| EXERCISE AIM |
Output all of the records exactly as written.

| RECORDS TO PROCESS |
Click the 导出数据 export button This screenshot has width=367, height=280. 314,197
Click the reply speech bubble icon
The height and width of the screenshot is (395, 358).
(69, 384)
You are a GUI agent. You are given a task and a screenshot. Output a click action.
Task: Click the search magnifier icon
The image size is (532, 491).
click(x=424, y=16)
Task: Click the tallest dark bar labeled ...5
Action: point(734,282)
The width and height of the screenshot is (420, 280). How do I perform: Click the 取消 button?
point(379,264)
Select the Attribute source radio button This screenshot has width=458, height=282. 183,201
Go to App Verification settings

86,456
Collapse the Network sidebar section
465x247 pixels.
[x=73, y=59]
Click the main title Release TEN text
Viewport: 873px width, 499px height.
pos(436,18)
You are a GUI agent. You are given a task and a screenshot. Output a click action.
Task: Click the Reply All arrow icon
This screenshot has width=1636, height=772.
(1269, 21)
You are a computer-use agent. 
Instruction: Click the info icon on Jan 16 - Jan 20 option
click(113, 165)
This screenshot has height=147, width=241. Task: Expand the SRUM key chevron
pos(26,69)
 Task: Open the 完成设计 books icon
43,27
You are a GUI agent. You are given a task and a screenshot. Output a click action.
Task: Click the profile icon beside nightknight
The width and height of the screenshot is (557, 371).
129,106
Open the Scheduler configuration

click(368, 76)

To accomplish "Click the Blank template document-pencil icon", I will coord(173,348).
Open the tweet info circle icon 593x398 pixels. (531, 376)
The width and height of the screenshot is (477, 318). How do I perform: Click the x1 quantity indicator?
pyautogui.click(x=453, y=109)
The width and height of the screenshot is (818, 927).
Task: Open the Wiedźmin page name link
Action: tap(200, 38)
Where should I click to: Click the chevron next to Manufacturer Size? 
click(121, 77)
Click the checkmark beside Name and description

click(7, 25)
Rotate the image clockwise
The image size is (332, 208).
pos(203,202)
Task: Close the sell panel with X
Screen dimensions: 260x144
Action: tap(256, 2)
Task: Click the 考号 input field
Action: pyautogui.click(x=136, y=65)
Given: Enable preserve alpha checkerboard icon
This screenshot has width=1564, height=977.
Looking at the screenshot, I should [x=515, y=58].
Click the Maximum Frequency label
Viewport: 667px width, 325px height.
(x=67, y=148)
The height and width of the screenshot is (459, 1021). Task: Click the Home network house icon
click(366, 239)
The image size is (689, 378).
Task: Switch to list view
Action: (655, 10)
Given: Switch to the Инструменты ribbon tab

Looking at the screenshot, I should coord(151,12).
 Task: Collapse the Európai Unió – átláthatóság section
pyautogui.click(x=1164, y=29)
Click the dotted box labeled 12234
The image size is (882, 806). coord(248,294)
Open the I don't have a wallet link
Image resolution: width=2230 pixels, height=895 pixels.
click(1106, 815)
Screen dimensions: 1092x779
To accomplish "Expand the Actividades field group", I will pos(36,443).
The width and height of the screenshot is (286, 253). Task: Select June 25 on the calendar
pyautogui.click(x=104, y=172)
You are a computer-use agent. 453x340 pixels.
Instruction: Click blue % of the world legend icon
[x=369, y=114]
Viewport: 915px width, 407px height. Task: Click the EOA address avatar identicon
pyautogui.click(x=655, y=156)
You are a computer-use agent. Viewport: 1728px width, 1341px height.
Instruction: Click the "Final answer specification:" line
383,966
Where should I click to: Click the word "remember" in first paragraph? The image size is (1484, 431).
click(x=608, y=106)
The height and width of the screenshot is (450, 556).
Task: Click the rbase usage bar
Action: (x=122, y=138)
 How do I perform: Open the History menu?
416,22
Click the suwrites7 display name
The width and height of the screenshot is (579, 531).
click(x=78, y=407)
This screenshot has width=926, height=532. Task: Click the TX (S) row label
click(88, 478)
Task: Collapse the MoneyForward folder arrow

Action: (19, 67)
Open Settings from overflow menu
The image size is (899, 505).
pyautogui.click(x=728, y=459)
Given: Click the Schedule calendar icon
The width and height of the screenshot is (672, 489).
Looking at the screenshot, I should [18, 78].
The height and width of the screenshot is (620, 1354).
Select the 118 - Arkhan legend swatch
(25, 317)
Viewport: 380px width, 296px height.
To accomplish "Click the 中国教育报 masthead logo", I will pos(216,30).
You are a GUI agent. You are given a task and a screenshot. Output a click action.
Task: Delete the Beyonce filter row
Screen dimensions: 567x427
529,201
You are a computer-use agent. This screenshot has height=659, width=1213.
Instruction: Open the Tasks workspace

| EXERCISE OUTPUT |
Click the 导出数据 export button This screenshot has width=367, height=280. 314,197
Click the reply speech bubble icon
The height and width of the screenshot is (395, 358).
(69, 384)
You are a GUI agent. You are given a task and a screenshot. Output a click action.
Task: Click the search magnifier icon
The image size is (532, 491).
click(x=424, y=16)
Task: Click the tallest dark bar labeled ...5
Action: point(734,282)
The width and height of the screenshot is (420, 280). How do I perform: Click the 取消 button?
point(379,264)
Select the Attribute source radio button This screenshot has width=458, height=282. 183,201
Go to App Verification settings

86,456
Collapse the Network sidebar section
465x247 pixels.
[x=73, y=59]
Click the main title Release TEN text
Viewport: 873px width, 499px height.
pos(436,18)
You are a GUI agent. You are given a task and a screenshot. Output a click action.
Task: Click the Reply All arrow icon
This screenshot has width=1636, height=772.
(1269, 21)
You are a computer-use agent. 
Instruction: Click the info icon on Jan 16 - Jan 20 option
click(113, 165)
This screenshot has height=147, width=241. Task: Expand the SRUM key chevron
pos(26,69)
 Task: Open the 完成设计 books icon
43,27
You are a GUI agent. You are given a task and a screenshot. Output a click action.
Task: Click the profile icon beside nightknight
The width and height of the screenshot is (557, 371).
129,106
Open the Scheduler configuration

click(368, 76)

To accomplish "Click the Blank template document-pencil icon", I will coord(173,348).
Open the tweet info circle icon 593x398 pixels. (531, 376)
The width and height of the screenshot is (477, 318). How do I perform: Click the x1 quantity indicator?
pyautogui.click(x=453, y=109)
The width and height of the screenshot is (818, 927).
Task: Open the Wiedźmin page name link
Action: tap(200, 38)
Where should I click to: Click the chevron next to Manufacturer Size? 
click(121, 77)
Click the checkmark beside Name and description

click(7, 25)
Rotate the image clockwise
The image size is (332, 208).
pos(203,202)
Task: Close the sell panel with X
Screen dimensions: 260x144
Action: tap(256, 2)
Task: Click the 考号 input field
Action: pyautogui.click(x=136, y=65)
Given: Enable preserve alpha checkerboard icon
This screenshot has width=1564, height=977.
Looking at the screenshot, I should [x=515, y=58].
Click the Maximum Frequency label
Viewport: 667px width, 325px height.
(x=67, y=148)
The height and width of the screenshot is (459, 1021). Task: Click the Home network house icon
click(366, 239)
The image size is (689, 378).
Task: Switch to list view
Action: (655, 10)
Given: Switch to the Инструменты ribbon tab

Looking at the screenshot, I should coord(151,12).
 Task: Collapse the Európai Unió – átláthatóság section
pyautogui.click(x=1164, y=29)
Click the dotted box labeled 12234
The image size is (882, 806). coord(248,294)
Open the I don't have a wallet link
Image resolution: width=2230 pixels, height=895 pixels.
click(1106, 815)
Screen dimensions: 1092x779
To accomplish "Expand the Actividades field group", I will pos(36,443).
The width and height of the screenshot is (286, 253). Task: Select June 25 on the calendar
pyautogui.click(x=104, y=172)
You are a computer-use agent. 453x340 pixels.
Instruction: Click blue % of the world legend icon
[x=369, y=114]
Viewport: 915px width, 407px height. Task: Click the EOA address avatar identicon
pyautogui.click(x=655, y=156)
You are a computer-use agent. Viewport: 1728px width, 1341px height.
Instruction: Click the "Final answer specification:" line
383,966
Where should I click to: Click the word "remember" in first paragraph? The image size is (1484, 431).
click(x=608, y=106)
The height and width of the screenshot is (450, 556).
Task: Click the rbase usage bar
Action: (x=122, y=138)
 How do I perform: Open the History menu?
416,22
Click the suwrites7 display name
The width and height of the screenshot is (579, 531).
click(x=78, y=407)
This screenshot has width=926, height=532. Task: Click the TX (S) row label
click(88, 478)
Task: Collapse the MoneyForward folder arrow

Action: (19, 67)
Open Settings from overflow menu
The image size is (899, 505).
pyautogui.click(x=728, y=459)
Given: Click the Schedule calendar icon
The width and height of the screenshot is (672, 489).
Looking at the screenshot, I should [18, 78].
The height and width of the screenshot is (620, 1354).
Select the 118 - Arkhan legend swatch
(25, 317)
Viewport: 380px width, 296px height.
To accomplish "Click the 中国教育报 masthead logo", I will pos(216,30).
You are a GUI agent. You are given a task and a screenshot. Output a click action.
Task: Delete the Beyonce filter row
Screen dimensions: 567x427
529,201
You are a computer-use agent. This screenshot has height=659, width=1213.
Instruction: Open the Tasks workspace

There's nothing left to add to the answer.